I would again resort to the same example as used in Simple Break-Even Analysis to explain the application of this concept.

Q # Mr. A manufactures a machine AS-1000. AS-1000 sells for Rs. 1,000. It's variable cost of production is Rs. 700. Variable selling and distribution costs is Rs.75 per unit. Fixed cost is Rs. 10,000,000. Fixed cost covers shop rental and depreciation of plant used to manufacture machines. Determine the break-even units and sales value if the Mr.
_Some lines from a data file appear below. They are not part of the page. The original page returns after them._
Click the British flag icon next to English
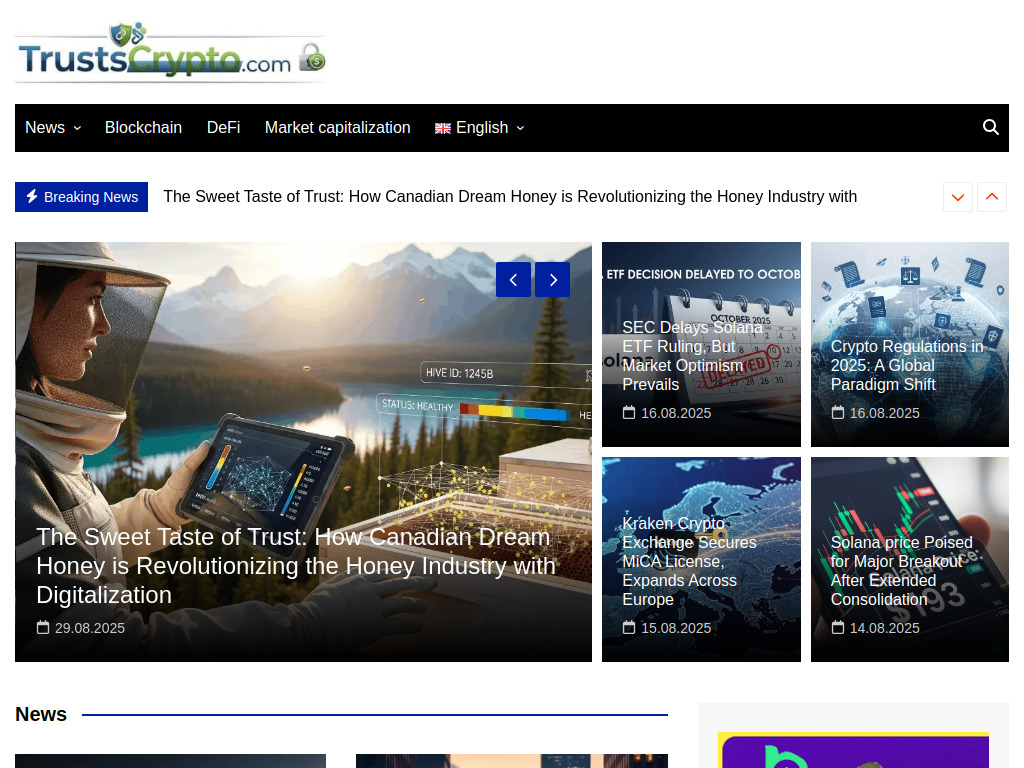Viewport: 1024px width, 768px height. (443, 128)
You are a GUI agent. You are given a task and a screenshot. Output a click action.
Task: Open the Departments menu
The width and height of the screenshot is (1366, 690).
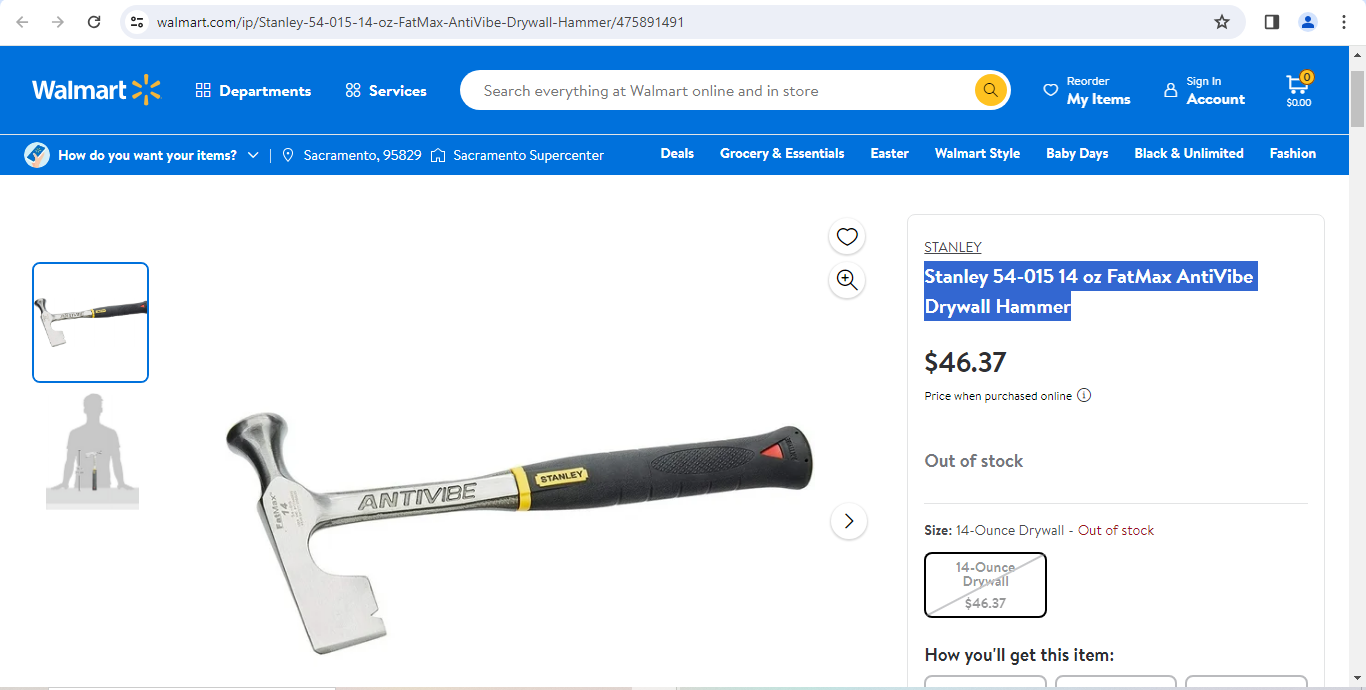253,91
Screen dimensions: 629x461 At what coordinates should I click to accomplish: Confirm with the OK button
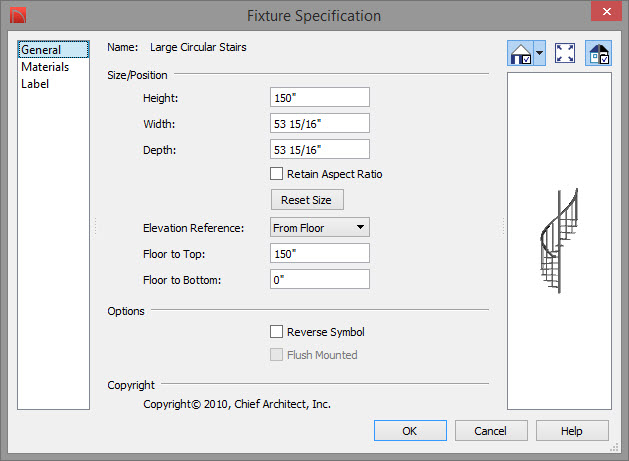coord(410,431)
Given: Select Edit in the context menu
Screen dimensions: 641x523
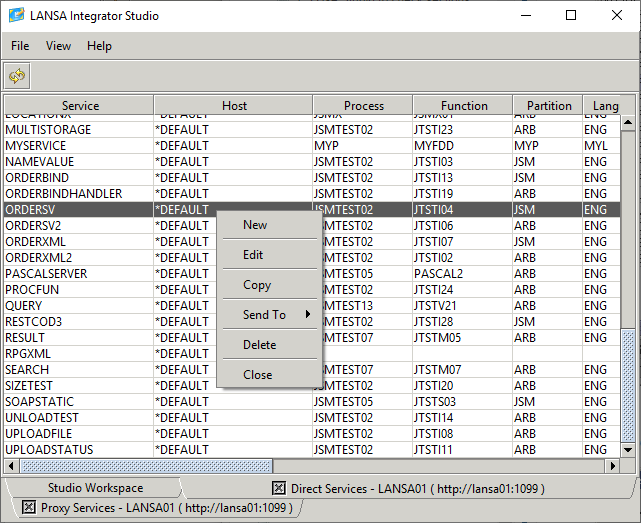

A desires to earn targeted profit of Rs. 800,000 ?

contribution margin per unit = 1,000-700-75 => 225

Units to sell to earn desired profit = (10,000,000+800,000)/225

Units to sell to earn desired profit = 48000 units

Required sales value to earn desired profit = (10,000,000+800,000)/22.5%

Required sales value to earn desired profit = 48,000,000

Let's check answer.

Targeted Profit with tax effects

When tax is given in question, our above desired profit formula needs a little modification i.e. the amount of desired profit is required to be grossed up by tax percentage. For example if tax rate is 35%, then the profit will be as follows.

Profit = 800,000 x 1/(1-tax%)
Profit = 800,000 x 1/(1-0.65)

Profit = 1,230,769.23

Our targeted profit will now be Rs.1,230,769.23 instead of Rs.800,000. This is because after deduction of 35% tax, we will have 65% profit after tax which is Rs.800,000. Now desired units to sell to earn Rs. 800,000 profit after tax are:

Units to sell to earn profit after tax of Rs.800,000 = (10,000,000 + 1,230,769.23)/225

Units to sell to earn profit after tax of Rs.800,000 = 49914.5 units

Sales value to earn desired profit of Rs.800,000 = (10,000,000 + 1,230,769.23)/0.225

Sales value to earn desired profit of Rs.800,000 = 49,914,529.9

Let's check our answer.

Friends, please let me know if you have any questions regarding the topic.

Break-Even Analysis

Break-even Analysis is one of the most examined topic in academic and professional qualifications. students often face problems in grasping the underlying assumptions and concepts due to lack of knowledge of relevant costing and practice. In my discussion on the topic, I will explain all concepts that will help you to develop strong grip on break even questions.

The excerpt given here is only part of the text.